First timer? In this formerly once-a-day blog (and now pretty much a once-every-four-or-five days blog), I have my computer select a random latitude and longitude that puts me somewhere in the continental United States (the lower 48). I call this “landing.” I keep track of the watersheds I land in, as well as the town I land near. I do some internet research to hopefully find something of interest about my landing location. To find out more about A Landing A Day (like who “Dan” is) please see “About Landing” above. To check out some recent changes in how I do things, check out “About Landing (Revisited).”
Landing number 2285; A Landing A Day blog post number 715.
Dan: As my regular readers would strongly suspect, this is my first New Hampshire landing since I changed my random lat/long methodology. Of course, NH is a USer, although because it’s so small, my Score didn’t drop much (from 752 to 750). Curious, but don’t have a clue about “USer” and “Score?” Check out “About Landing (Revisited),” Not curious, just keep reading.
Here’s my regional landing map:
And my local landing map:
I’ll zoom in a little, just to show that there are many named peaks here in the Presidential Range:
We all remember Presidents Tom, Field & Willey. And wait, you can’t fool me! Ben Franklin was never a president!

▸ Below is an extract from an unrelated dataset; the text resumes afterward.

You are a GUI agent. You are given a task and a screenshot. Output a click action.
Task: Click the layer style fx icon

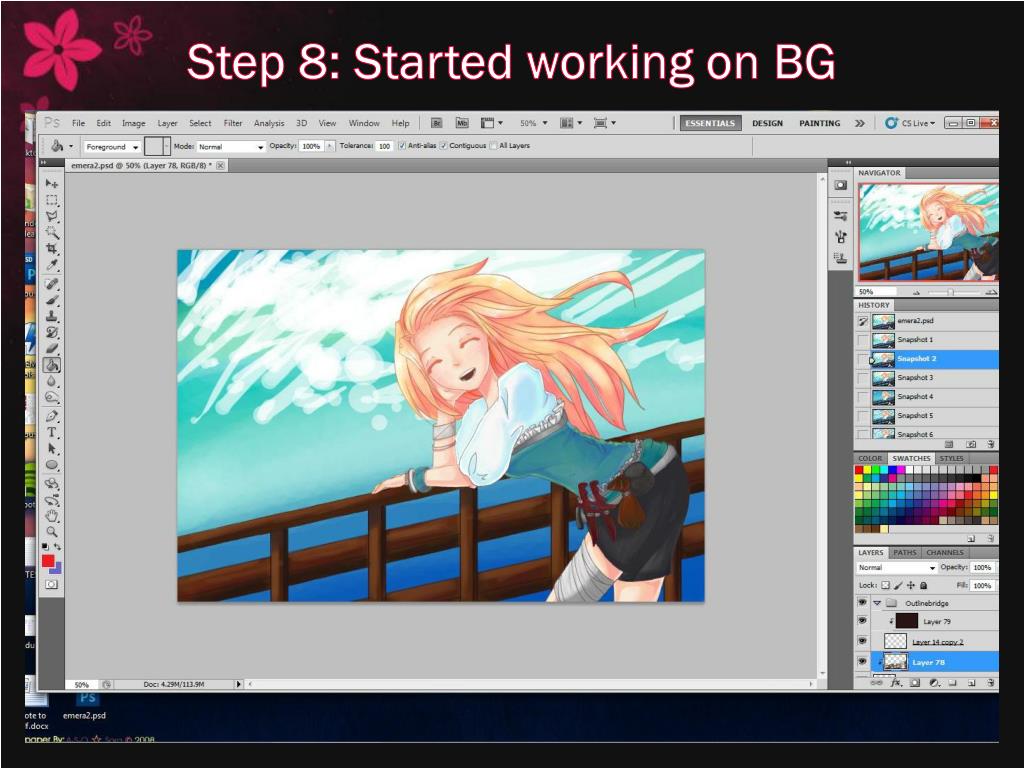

Because I’m in a topographically-dramatic area (and topography controls drainage, even though drainage created topography), I’ll jump right in to my Google Earth (GE) spaceflight. Click HERE, and enjoy a rare trip to New England (and then hit your back button).
Here’s an oblique GE shot looking north past my landing towards Mount Washington:
It’s obvious I landed in the watershed of the Dry River (first hit ever!). Before I go to streams-only maps, here’s another GE shot, this one looking from near the peak of the mountain south towards my landing:
To chase my drainage downstream from the Dry River, here’s a streams-only StreetAtlas map:
As you can see, when it’s not dry, the Dry discharges to the Saco (3rd hit). Zooming back, you can see that the Saco makes its way across Maine before discharging directly into the Atlantic Ocean:
Returning to GE, I was looking for a Street View shot of the Dry. There’s no bridge over the Dry, but there’s Street View coverage right along the river about 4 miles from my landing, showing where the Dry enters the Saco.

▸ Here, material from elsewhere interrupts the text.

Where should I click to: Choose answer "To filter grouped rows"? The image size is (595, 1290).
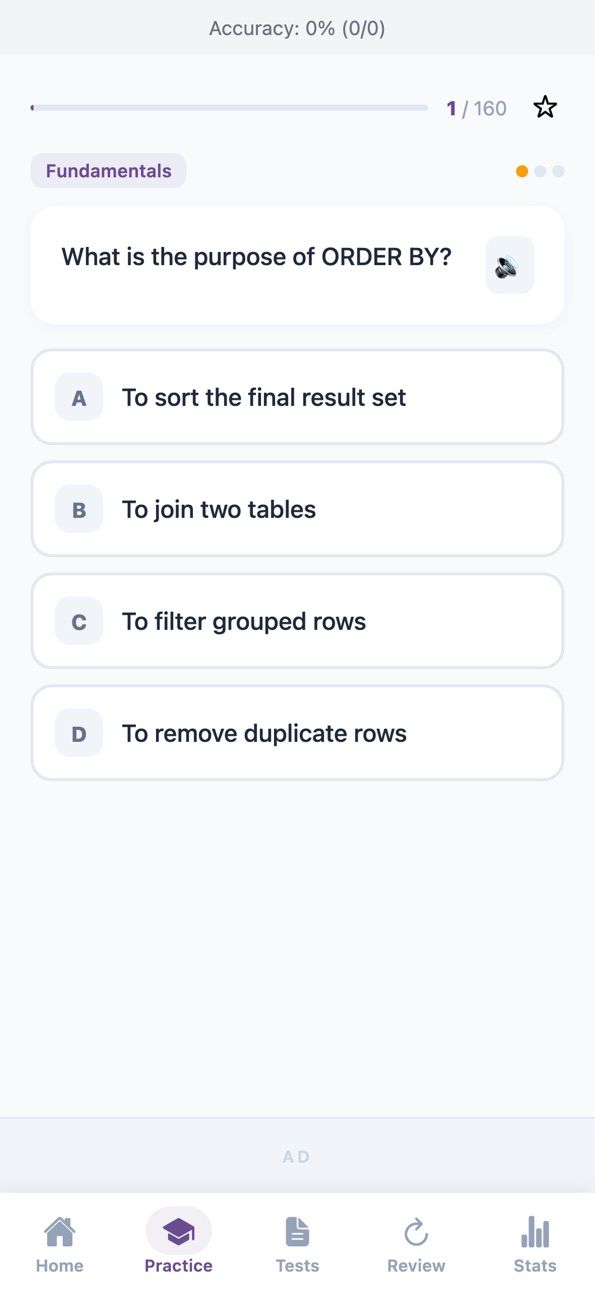[x=297, y=621]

The Orange Dude sees the Dry (straight ahead); the Saco is coming in from the left:
I traveled about 8 miles south of my landing for another look at the Saco:
Here’s what the Orange Dude sees:
Moving right along . . . not only is this my first NH landing since I changed my random lat/long selection method (a mere 69 landings ago), this is my first NH landing since I began blogging (a huge 715 landings ago)! In fact, my last landing in NH was landing 1532 (2285-1532 = 753 landings ago).
How cool is it that this initial ALAD NH landing allows me to feature Mount Washington?
Anyway, my first thought was more-or-less as follows: “Everyone knows that Mount Washington is the highest mountain east of the Mississippi. I wonder what the second highest mountain is?”
I found a USA Today website that said:
The highest peaks east of the Mississippi all reside in the Blue Ridge province of the Southern Appalachians, most notably in the Black and Great Smoky mountains of North Carolina and Tennessee.
Say what? How could that be? I checked the elevation of Mount Washington: 6,288. And then I looked at the top ten, going from #1 (Mount. Mitchell) at 6,684 through #10 at 6,410.
Oh my! Mount Washington isn’t even in the top 10 east of the Mississippi! I’m a geographer and a geologist, and I’ve been clueless my entire life! I’m eating both crow and humble pie. My only excuse is that I’ve never been to the Smokey Mountains.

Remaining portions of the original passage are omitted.